Joanna Spicer has been drawing her twins and posting the artwork on Instagram since their birth. In this extract from Varoom 42 Anna Steinberg talks to her about this remarkable record that captures the animation of young children without sentimentality.
Spicer’s images are an unusual combination of refreshing rawness and fragile beauty, and the series is a reminder to illustrators of the value of retaining an authentic voice either within, or alongside their commissioned work. Spicer mentions falling out of love with her commercial output from earlier in her career, and feeling trapped by popular work that she felt became empty.

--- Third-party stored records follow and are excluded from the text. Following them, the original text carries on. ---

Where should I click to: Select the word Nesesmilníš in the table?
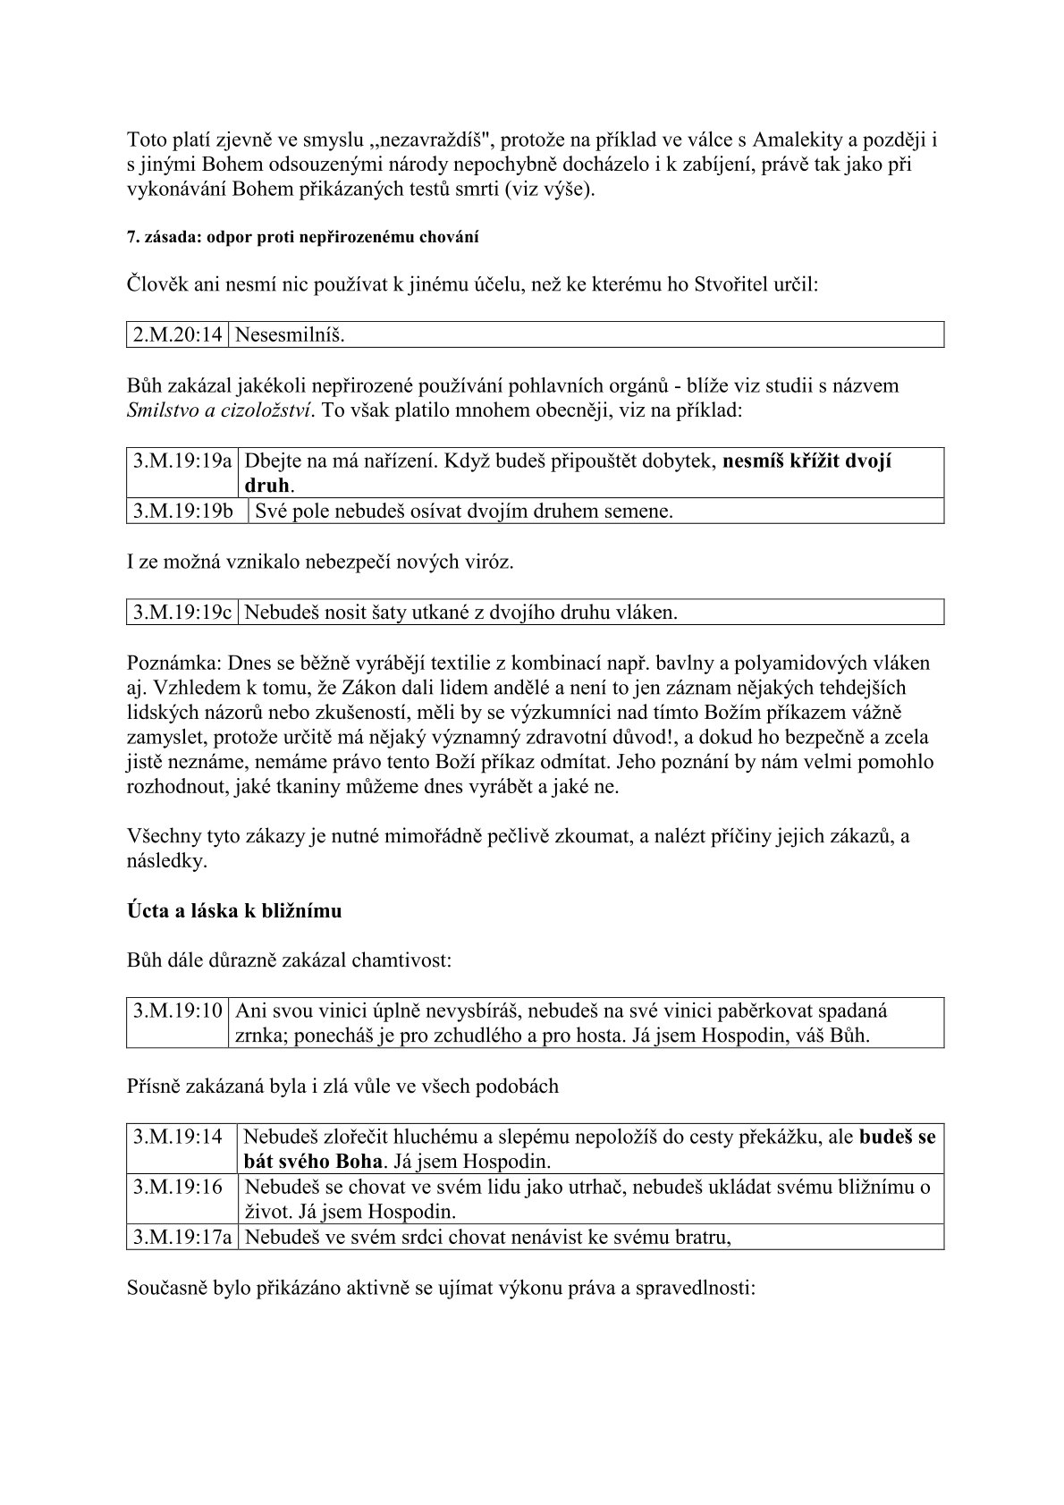[289, 335]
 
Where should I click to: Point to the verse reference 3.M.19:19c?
[182, 613]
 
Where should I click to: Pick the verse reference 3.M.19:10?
[178, 1011]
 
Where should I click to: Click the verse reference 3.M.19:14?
[178, 1137]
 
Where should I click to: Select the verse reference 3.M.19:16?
[178, 1188]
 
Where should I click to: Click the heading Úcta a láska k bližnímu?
[234, 911]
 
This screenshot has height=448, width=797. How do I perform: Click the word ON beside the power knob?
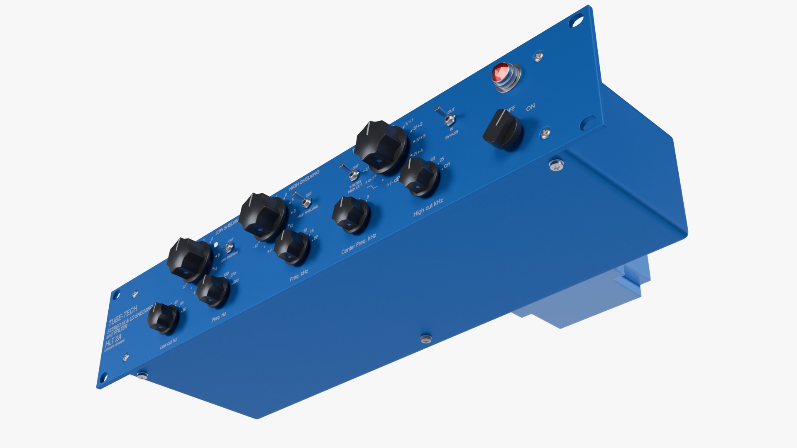(x=531, y=107)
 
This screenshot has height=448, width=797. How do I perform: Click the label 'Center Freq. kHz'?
(x=358, y=244)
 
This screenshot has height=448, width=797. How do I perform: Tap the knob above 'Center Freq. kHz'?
(x=350, y=214)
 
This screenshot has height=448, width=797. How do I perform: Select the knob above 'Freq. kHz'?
(x=292, y=247)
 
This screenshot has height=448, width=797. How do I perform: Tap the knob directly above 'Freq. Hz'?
(x=212, y=291)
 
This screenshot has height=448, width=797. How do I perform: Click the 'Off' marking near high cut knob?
(x=447, y=166)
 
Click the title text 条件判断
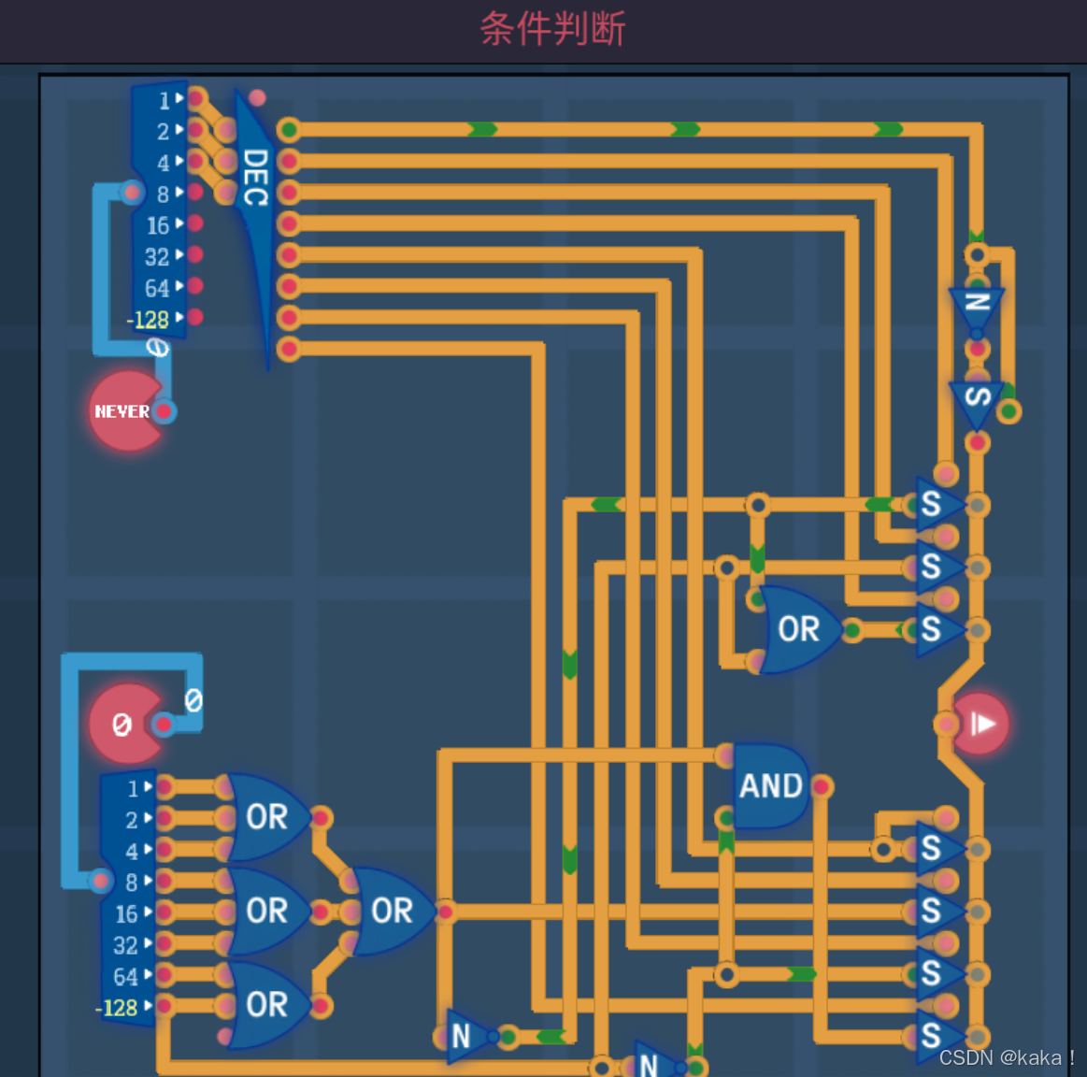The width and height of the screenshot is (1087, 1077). (x=552, y=29)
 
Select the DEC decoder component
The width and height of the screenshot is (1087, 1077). (x=255, y=178)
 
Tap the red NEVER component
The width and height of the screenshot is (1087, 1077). (x=125, y=411)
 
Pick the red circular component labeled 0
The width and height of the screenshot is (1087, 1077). (x=125, y=724)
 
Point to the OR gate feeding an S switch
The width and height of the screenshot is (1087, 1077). (x=797, y=629)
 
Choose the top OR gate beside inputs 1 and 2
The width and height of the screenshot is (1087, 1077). (x=265, y=817)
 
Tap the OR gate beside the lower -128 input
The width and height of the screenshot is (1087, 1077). (x=265, y=1004)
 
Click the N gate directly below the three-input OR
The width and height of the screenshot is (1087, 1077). (x=462, y=1036)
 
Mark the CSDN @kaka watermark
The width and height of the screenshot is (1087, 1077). (x=1006, y=1057)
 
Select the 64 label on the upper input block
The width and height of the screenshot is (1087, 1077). (x=156, y=288)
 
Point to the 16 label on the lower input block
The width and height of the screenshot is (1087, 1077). (x=126, y=913)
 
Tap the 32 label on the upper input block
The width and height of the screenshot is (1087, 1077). (x=156, y=257)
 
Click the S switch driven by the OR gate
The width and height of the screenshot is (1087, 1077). (x=932, y=629)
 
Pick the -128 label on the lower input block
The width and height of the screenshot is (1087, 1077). (x=117, y=1008)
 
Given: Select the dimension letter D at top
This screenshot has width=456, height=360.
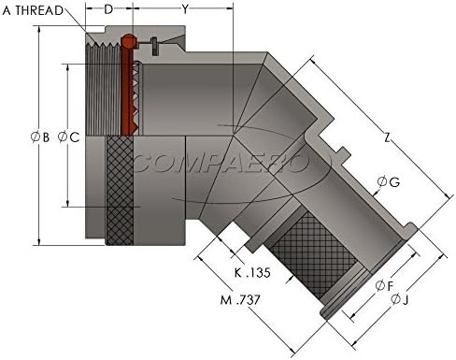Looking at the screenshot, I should coord(109,10).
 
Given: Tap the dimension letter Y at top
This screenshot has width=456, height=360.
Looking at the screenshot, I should coord(184,10).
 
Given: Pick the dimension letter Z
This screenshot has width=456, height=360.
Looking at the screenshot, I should coord(388,137).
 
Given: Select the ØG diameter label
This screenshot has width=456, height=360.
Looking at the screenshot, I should coord(388,181).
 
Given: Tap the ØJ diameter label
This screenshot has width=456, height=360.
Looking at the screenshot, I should coord(402,299).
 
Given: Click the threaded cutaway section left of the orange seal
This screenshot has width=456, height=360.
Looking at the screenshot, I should coord(103,89).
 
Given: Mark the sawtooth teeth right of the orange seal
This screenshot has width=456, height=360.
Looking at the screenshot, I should coord(136,94).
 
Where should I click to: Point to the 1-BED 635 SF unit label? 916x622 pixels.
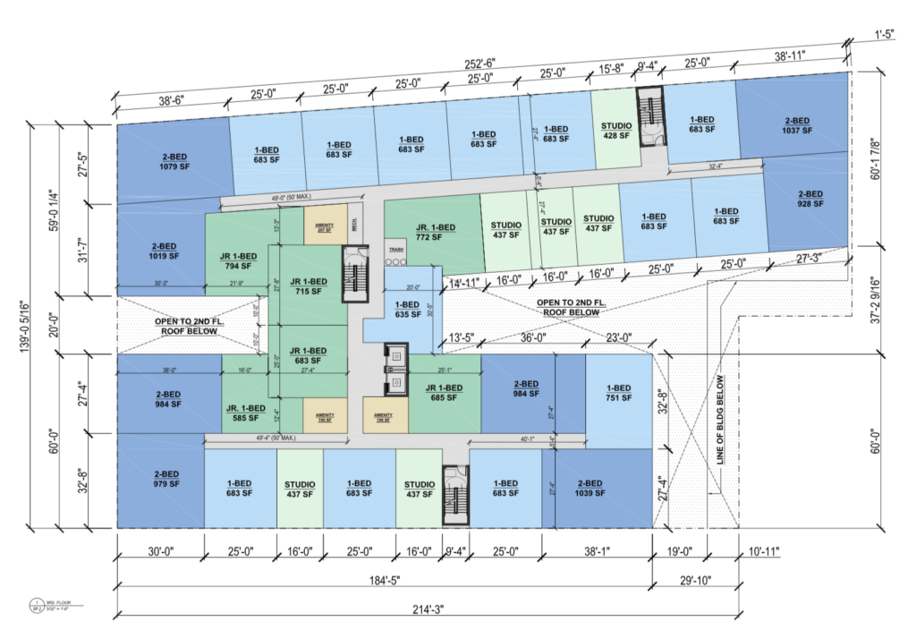[x=406, y=308]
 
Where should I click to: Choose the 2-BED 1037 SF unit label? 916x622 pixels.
[x=797, y=125]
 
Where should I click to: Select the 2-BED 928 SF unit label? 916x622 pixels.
[x=810, y=199]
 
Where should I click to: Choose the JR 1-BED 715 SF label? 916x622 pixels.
[x=306, y=286]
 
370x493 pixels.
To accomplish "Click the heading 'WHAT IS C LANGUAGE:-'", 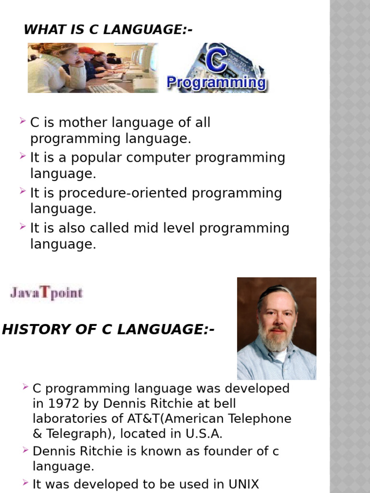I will tap(108, 30).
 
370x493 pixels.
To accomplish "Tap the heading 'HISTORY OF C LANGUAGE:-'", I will tap(108, 330).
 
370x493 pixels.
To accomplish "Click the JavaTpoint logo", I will tap(46, 293).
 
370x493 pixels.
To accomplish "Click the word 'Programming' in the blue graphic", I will tap(216, 83).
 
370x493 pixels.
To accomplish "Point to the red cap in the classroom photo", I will tap(87, 50).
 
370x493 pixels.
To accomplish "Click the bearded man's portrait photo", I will tap(277, 328).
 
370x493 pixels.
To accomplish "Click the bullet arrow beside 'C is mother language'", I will tap(23, 122).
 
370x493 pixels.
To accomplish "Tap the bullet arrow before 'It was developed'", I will tap(26, 483).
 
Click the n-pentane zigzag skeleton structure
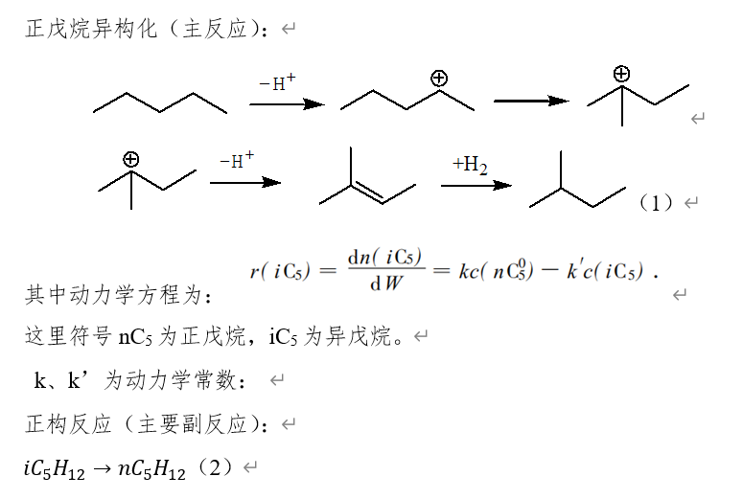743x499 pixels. pyautogui.click(x=159, y=102)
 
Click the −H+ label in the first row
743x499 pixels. pyautogui.click(x=277, y=83)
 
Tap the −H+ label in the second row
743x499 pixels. pyautogui.click(x=237, y=161)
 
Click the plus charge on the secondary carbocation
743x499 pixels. pyautogui.click(x=438, y=79)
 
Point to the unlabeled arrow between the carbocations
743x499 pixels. pyautogui.click(x=530, y=101)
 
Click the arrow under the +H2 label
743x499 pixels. pyautogui.click(x=476, y=184)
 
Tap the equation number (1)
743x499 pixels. pyautogui.click(x=662, y=203)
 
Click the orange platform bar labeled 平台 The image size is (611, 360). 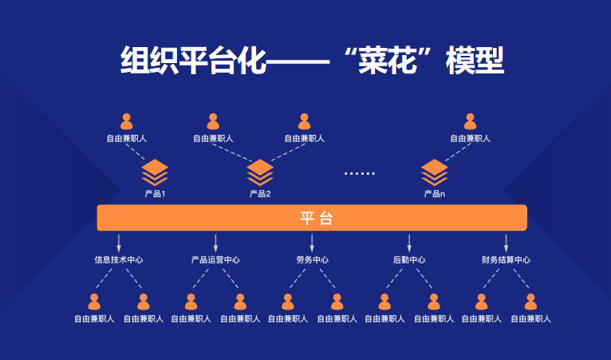[x=312, y=218]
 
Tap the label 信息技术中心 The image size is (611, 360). [x=119, y=259]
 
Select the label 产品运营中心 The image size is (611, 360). [x=215, y=259]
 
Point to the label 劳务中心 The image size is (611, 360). [x=312, y=259]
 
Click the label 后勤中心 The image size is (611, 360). [x=409, y=259]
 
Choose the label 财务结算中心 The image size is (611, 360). [x=506, y=259]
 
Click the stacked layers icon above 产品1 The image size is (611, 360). [x=156, y=172]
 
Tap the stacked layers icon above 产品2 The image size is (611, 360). [x=260, y=172]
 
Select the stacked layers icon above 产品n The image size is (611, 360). [x=435, y=172]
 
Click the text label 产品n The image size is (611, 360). [x=435, y=194]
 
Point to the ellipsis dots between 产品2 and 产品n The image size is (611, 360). [x=359, y=172]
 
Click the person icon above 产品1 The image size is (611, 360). [x=126, y=121]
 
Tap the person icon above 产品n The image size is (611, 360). [x=470, y=121]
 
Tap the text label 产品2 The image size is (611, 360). [x=260, y=194]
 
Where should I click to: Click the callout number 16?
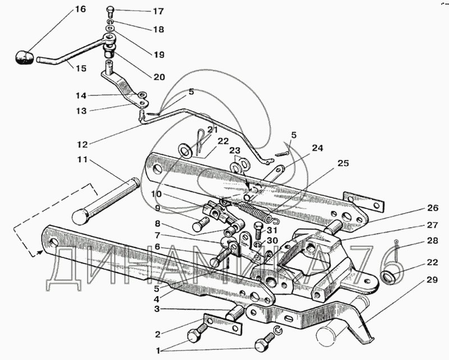80,10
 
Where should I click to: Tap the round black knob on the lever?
24,57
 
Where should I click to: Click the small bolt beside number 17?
109,11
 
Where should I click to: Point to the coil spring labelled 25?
256,208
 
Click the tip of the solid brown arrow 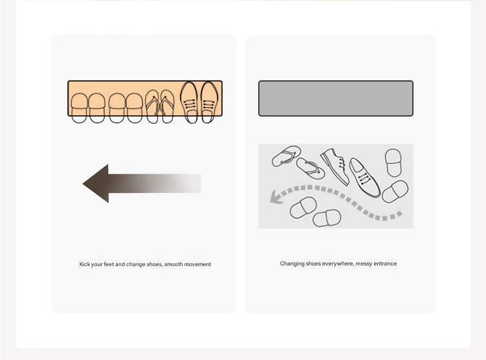coord(83,184)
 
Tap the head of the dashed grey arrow coord(276,197)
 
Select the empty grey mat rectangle coord(336,98)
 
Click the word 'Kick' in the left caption coord(84,264)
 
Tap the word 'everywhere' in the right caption coord(338,264)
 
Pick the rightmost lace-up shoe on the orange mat coord(209,102)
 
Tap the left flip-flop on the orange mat coord(152,107)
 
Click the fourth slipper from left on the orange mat coord(134,108)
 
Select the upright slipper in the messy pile coord(393,163)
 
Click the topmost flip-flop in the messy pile coord(286,155)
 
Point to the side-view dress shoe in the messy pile coord(335,166)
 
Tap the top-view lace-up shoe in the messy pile coord(364,177)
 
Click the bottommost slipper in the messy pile coord(327,218)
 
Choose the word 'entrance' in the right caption coord(385,264)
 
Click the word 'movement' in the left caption coord(199,264)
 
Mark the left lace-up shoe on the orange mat coord(189,102)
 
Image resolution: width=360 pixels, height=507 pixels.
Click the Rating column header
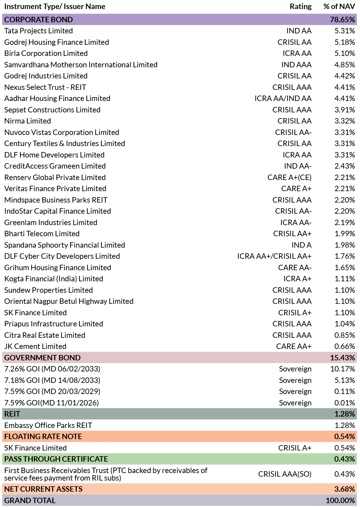click(301, 7)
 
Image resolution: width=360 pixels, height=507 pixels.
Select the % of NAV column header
click(339, 7)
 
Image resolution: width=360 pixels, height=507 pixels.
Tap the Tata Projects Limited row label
click(38, 31)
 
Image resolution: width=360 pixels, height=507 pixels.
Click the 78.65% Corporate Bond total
click(342, 20)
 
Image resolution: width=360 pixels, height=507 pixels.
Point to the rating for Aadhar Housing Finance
click(283, 99)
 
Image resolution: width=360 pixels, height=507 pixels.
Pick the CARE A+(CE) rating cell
click(289, 177)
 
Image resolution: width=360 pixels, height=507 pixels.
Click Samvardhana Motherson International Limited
click(81, 65)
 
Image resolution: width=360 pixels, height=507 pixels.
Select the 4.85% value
click(345, 65)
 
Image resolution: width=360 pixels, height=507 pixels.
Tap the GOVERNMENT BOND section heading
click(42, 358)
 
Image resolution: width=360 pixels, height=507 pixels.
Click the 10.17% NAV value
click(342, 369)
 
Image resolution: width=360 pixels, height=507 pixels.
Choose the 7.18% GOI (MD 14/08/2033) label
click(52, 380)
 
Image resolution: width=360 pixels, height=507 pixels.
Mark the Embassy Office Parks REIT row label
click(48, 425)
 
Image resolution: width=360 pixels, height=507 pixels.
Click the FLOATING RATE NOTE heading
click(43, 436)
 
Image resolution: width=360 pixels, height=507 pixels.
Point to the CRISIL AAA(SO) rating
click(285, 474)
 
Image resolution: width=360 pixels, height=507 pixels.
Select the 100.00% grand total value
click(340, 500)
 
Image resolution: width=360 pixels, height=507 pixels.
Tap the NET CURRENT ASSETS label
click(44, 489)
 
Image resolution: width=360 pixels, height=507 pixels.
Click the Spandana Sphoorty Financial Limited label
click(65, 245)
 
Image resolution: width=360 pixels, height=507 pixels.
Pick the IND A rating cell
click(301, 245)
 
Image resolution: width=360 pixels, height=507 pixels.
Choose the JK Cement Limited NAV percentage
click(345, 346)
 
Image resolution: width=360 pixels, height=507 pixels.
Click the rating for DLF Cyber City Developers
click(274, 256)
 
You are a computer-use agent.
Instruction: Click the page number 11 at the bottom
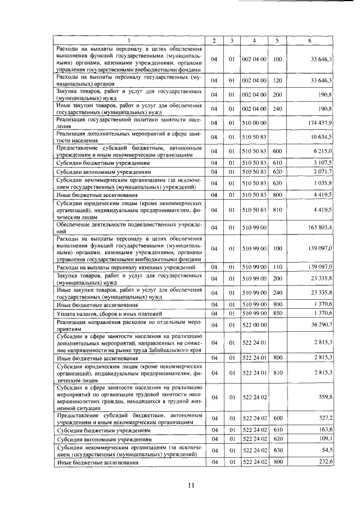pyautogui.click(x=190, y=487)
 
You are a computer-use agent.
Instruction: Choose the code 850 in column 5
pyautogui.click(x=277, y=313)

Having twins meant that previous venues for observational sketches were less accessible to Spicer, and although she had never tried to depict babies or children before, she decided to draw them. She describes an awkward start which initially focussed too much on depicting a likeness, that she felt was overly fussy. She also had to overcome the challenge of depicting the proportions of a baby. “They have quite big heads and a mark in the wrong places can make them look like creepy aliens.”
At the outset, Spicer had two distinct intentions, one being to create a record to show the twins when they are older, and the other to find a means of reconnecting with a sense of normality following the birth. The experience was bound up with anxiety and six weeks in a Neonatal Intensive Care Unit (NICU). As Spicer explains: “I needed to draw to feel like myself.”
The drawings capture a sense of love and intimacy without the cloying that might travel with the personal record of a parent; Spicer avoids idealising or stylising baby features, using Instagram-unfriendly A3 paper, with charcoal, a putty rubber and crayon.
The nearly-deleted, and repeated lines describing limbs record movement and the passing of time, giving the viewer an impression of watching play for a few minutes, rather than glimpsing a static moment. “Taking away the marks is as important as adding them and I sometimes wipe out the entire drawing with my hands, as the babies have repositioned themselves. There is always a moment whilst making a drawing when I feel it’s all going wrong, this ‘formative force’ of drawing [described by Jean-Luc Nancy in The Pleasure in Drawing, 2013]. The struggle to make the drawing ‘work’ is something I am interested in.”